Word and element location data:
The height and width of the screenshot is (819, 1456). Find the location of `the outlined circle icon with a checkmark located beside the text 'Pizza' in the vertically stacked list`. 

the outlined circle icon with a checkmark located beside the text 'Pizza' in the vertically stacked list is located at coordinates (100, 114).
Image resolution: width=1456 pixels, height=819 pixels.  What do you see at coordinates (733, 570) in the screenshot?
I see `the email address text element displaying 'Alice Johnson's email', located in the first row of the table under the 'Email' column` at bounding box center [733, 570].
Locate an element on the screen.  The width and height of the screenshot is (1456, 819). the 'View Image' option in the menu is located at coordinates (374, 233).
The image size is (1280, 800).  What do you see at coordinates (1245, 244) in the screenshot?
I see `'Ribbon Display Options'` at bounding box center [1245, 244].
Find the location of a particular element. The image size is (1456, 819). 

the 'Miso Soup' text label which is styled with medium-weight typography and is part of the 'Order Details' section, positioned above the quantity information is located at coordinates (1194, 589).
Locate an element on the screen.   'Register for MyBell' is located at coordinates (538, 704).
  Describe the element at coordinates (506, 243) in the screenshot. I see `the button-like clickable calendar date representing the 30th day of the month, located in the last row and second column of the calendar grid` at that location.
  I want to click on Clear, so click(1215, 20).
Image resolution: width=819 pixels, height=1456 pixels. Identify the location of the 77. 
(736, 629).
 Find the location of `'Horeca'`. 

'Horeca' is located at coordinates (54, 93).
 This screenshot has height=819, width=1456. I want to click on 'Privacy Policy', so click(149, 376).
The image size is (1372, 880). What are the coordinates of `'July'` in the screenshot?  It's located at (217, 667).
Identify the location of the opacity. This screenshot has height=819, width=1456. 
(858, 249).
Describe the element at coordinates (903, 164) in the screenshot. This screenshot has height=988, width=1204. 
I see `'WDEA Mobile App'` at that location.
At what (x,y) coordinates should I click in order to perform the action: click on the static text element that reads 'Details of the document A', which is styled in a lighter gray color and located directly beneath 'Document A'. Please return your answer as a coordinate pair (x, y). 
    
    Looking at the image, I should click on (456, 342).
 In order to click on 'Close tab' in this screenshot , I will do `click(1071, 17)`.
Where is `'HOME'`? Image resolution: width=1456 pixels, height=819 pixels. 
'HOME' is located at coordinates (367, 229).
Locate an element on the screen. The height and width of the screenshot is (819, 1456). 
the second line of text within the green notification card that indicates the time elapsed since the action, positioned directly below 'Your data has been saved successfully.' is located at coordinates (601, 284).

*Description of the task*: Reproduce the records without any change, everything from the line containing "Describe the element at coordinates (903, 164)" down to the end of the records, both ends included.

*Exercise output*:
Describe the element at coordinates (903, 164) in the screenshot. This screenshot has height=988, width=1204. 
I see `'WDEA Mobile App'` at that location.
At what (x,y) coordinates should I click in order to perform the action: click on the static text element that reads 'Details of the document A', which is styled in a lighter gray color and located directly beneath 'Document A'. Please return your answer as a coordinate pair (x, y). 
    
    Looking at the image, I should click on (456, 342).
 In order to click on 'Close tab' in this screenshot , I will do `click(1071, 17)`.
Where is `'HOME'`? Image resolution: width=1456 pixels, height=819 pixels. 
'HOME' is located at coordinates (367, 229).
Locate an element on the screen. The height and width of the screenshot is (819, 1456). 
the second line of text within the green notification card that indicates the time elapsed since the action, positioned directly below 'Your data has been saved successfully.' is located at coordinates (601, 284).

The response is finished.